━━━ EXTRACTED ENTRIES

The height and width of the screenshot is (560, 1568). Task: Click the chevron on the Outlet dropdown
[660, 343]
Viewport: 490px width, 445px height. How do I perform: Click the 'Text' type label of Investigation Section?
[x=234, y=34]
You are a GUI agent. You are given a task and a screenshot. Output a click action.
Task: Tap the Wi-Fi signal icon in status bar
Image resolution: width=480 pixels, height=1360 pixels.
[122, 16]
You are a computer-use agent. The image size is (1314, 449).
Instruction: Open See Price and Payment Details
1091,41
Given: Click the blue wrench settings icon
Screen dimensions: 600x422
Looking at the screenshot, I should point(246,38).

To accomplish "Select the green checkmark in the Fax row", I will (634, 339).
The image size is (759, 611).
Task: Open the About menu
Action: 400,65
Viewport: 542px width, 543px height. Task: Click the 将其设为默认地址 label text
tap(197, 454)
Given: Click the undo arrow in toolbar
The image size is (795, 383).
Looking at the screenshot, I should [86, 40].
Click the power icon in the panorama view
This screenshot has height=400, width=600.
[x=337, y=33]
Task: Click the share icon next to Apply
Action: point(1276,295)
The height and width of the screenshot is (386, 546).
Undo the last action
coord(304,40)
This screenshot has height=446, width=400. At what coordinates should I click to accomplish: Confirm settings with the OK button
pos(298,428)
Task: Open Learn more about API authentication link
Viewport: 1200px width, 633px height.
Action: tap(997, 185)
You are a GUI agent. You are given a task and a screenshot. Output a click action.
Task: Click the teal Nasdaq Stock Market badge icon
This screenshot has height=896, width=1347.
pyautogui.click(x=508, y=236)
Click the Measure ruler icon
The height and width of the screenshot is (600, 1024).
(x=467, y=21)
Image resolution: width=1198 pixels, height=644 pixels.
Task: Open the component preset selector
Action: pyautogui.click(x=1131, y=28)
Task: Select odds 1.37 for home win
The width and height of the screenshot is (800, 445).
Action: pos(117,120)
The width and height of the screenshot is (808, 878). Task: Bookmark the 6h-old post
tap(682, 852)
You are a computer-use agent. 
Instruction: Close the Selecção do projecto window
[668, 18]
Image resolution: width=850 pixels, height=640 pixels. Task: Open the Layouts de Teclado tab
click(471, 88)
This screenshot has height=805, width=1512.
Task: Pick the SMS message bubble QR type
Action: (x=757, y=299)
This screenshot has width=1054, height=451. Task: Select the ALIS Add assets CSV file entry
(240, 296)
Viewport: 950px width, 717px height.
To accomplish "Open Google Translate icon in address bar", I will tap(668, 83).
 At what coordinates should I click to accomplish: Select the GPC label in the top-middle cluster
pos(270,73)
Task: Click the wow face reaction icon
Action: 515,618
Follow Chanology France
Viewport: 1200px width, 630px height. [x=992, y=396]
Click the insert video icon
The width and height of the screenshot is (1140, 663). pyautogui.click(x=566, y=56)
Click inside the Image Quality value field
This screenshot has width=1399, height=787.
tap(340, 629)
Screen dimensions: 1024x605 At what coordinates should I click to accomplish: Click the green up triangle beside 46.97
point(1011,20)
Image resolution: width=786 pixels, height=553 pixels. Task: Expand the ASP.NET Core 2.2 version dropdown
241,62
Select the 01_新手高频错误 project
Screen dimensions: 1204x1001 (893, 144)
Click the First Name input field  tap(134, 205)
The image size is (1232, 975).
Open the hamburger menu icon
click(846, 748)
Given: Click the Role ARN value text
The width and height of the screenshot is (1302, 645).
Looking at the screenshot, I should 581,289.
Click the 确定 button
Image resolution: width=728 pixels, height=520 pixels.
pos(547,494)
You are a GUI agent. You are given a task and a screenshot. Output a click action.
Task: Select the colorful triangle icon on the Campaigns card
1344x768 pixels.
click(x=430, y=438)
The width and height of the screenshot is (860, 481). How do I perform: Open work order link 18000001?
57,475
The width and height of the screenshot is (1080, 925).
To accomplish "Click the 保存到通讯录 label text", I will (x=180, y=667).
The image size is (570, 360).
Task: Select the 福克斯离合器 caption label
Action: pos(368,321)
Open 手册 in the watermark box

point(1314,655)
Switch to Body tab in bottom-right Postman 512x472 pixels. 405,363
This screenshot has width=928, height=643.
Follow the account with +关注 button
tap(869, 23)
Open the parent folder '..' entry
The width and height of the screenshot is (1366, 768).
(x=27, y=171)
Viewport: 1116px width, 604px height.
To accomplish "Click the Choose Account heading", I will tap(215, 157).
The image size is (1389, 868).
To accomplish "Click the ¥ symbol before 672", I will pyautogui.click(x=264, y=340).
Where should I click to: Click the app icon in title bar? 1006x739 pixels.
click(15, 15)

━━━━━━

# TASK REQUIREMENTS
The lines to copy are those above that contain "value".

# EXERCISE RESPONSE
Click inside the Image Quality value field
Given: Click the Role ARN value text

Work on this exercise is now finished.